_Assignment_
Once the line holding "How do I perform: Select" appears, repeat it and each line after it to the end of the data, exactly and with nothing else; pictures stay out.

_Supplied material_
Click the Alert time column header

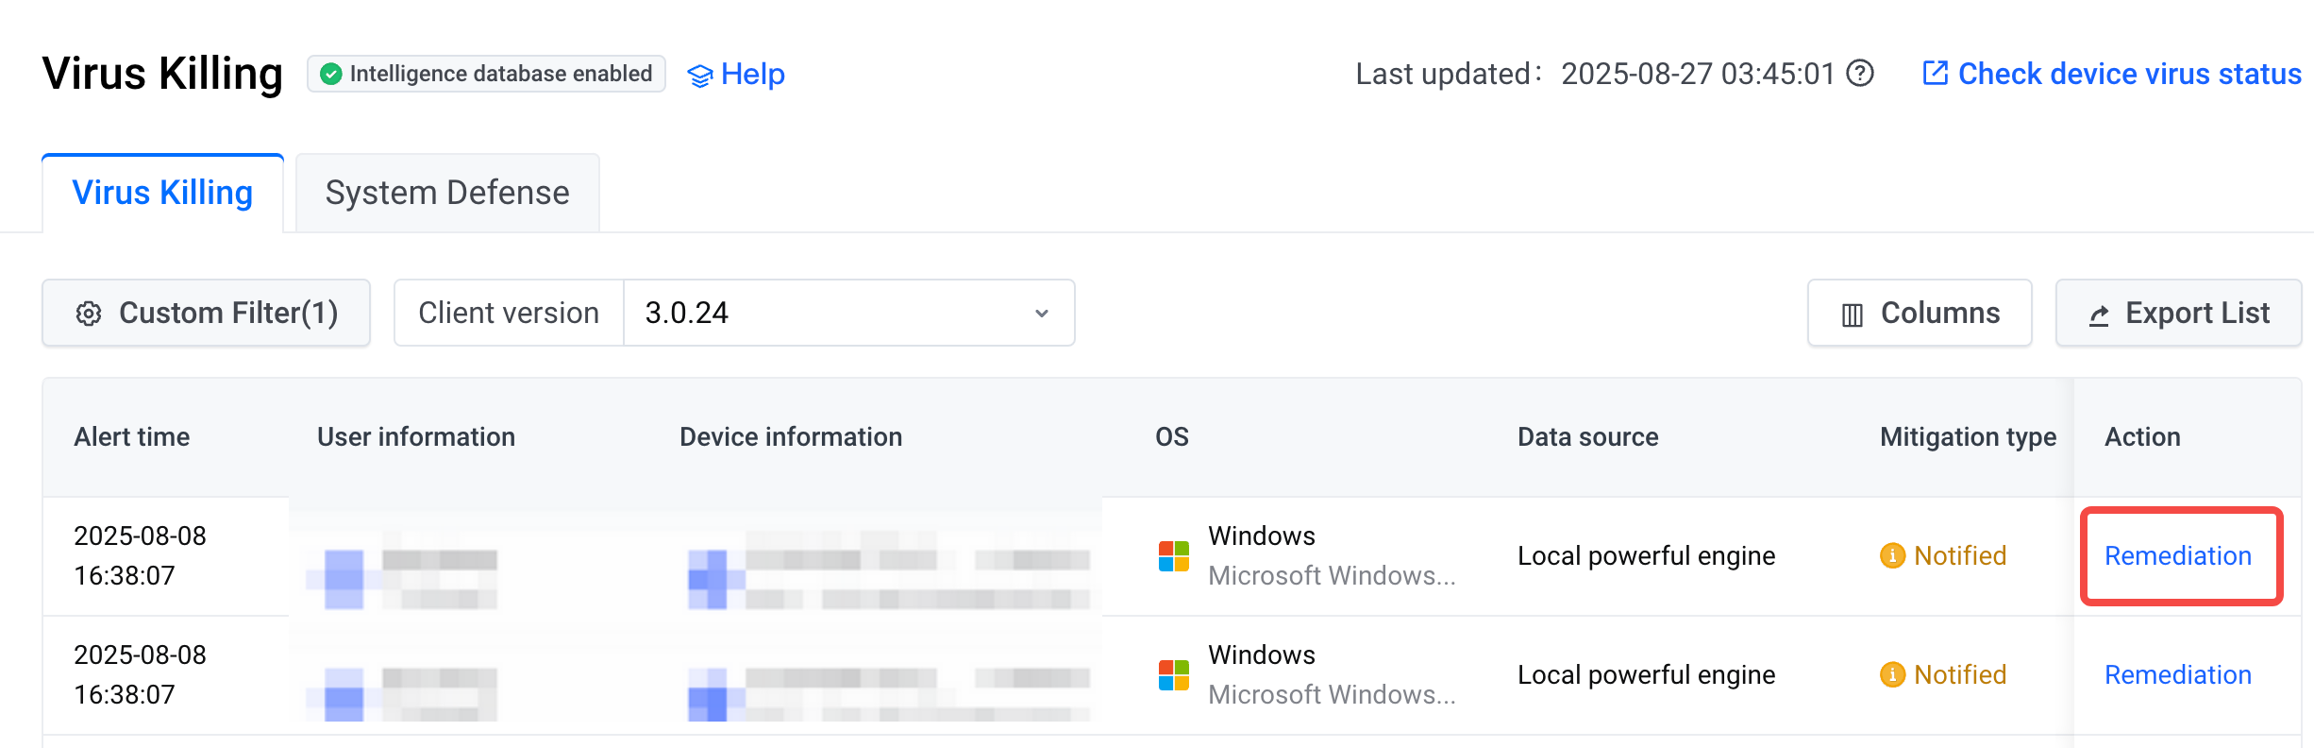132,436
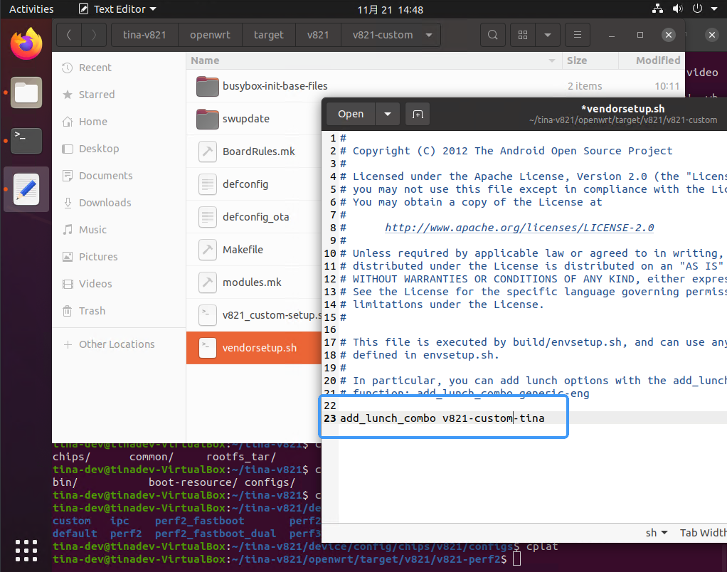Click the Firefox icon in the dock

(x=26, y=44)
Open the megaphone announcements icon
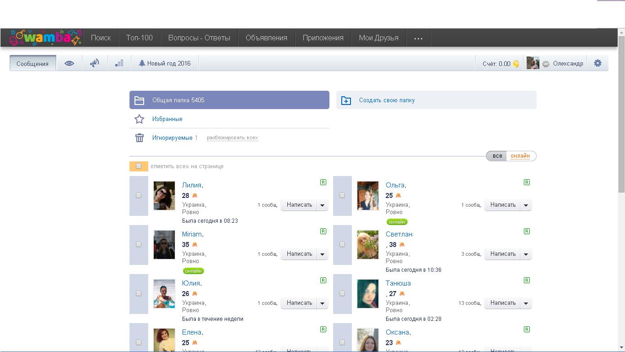 [95, 63]
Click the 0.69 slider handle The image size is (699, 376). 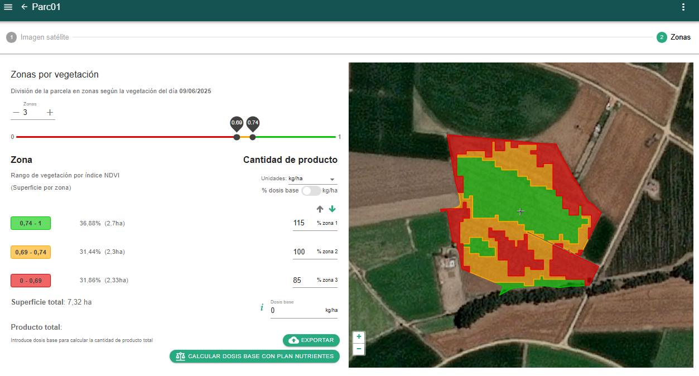tap(237, 137)

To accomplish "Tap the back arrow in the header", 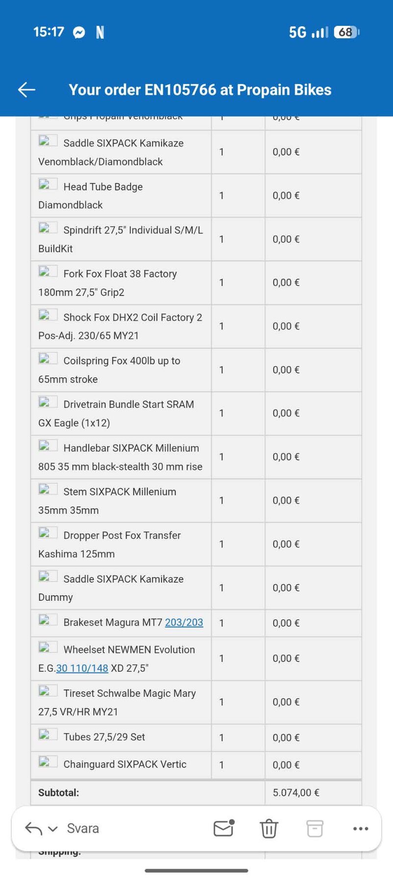I will coord(26,90).
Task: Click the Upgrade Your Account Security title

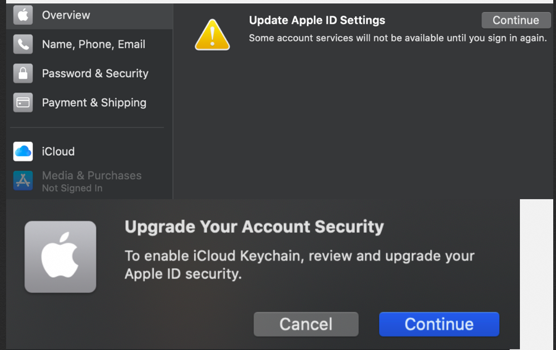Action: click(x=254, y=227)
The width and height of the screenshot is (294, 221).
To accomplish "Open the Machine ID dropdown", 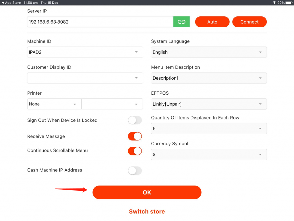I will tap(85, 52).
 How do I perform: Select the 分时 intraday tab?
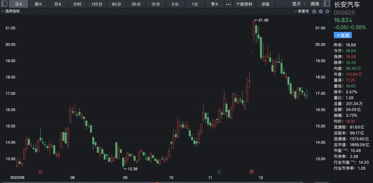click(77, 4)
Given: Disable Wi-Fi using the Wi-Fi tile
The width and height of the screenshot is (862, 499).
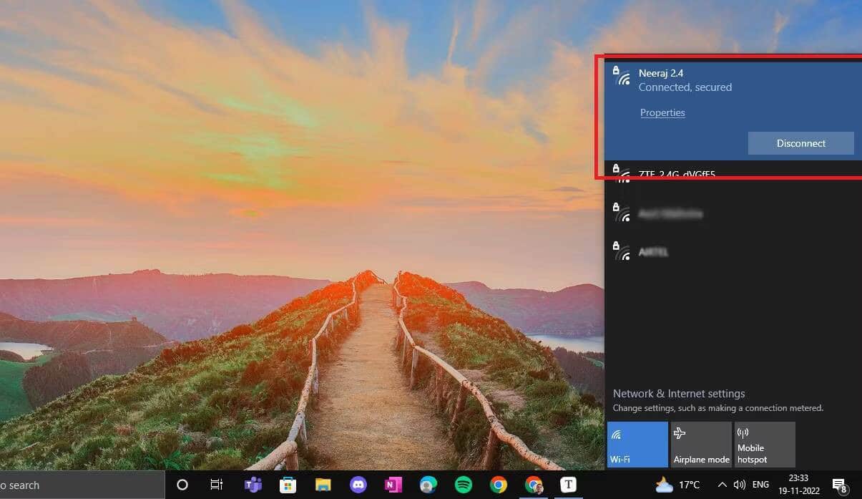Looking at the screenshot, I should coord(637,444).
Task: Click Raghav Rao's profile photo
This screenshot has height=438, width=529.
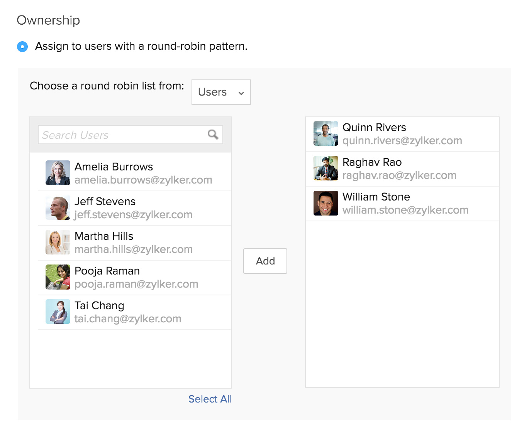Action: pyautogui.click(x=326, y=168)
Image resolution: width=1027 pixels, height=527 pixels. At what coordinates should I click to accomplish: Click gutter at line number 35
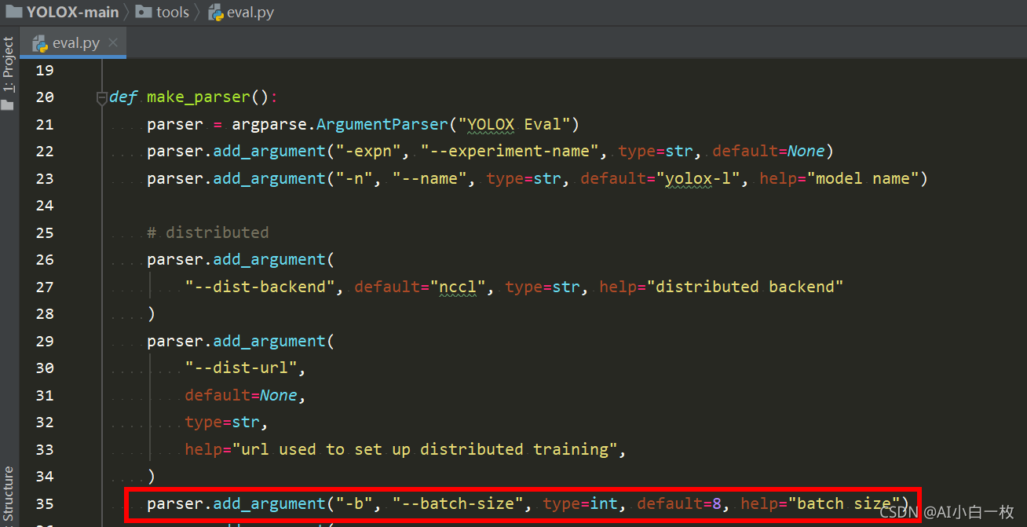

_Response to this task_
 How do I perform: Select the 分时 intraday tab?
click(77, 4)
Given: Disable Wi-Fi using the Wi-Fi tile
The width and height of the screenshot is (862, 499).
Looking at the screenshot, I should coord(637,444).
Task: Click Raghav Rao's profile photo
This screenshot has height=438, width=529.
Action: pyautogui.click(x=326, y=168)
Image resolution: width=1027 pixels, height=527 pixels. At what coordinates should I click to accomplish: Click gutter at line number 35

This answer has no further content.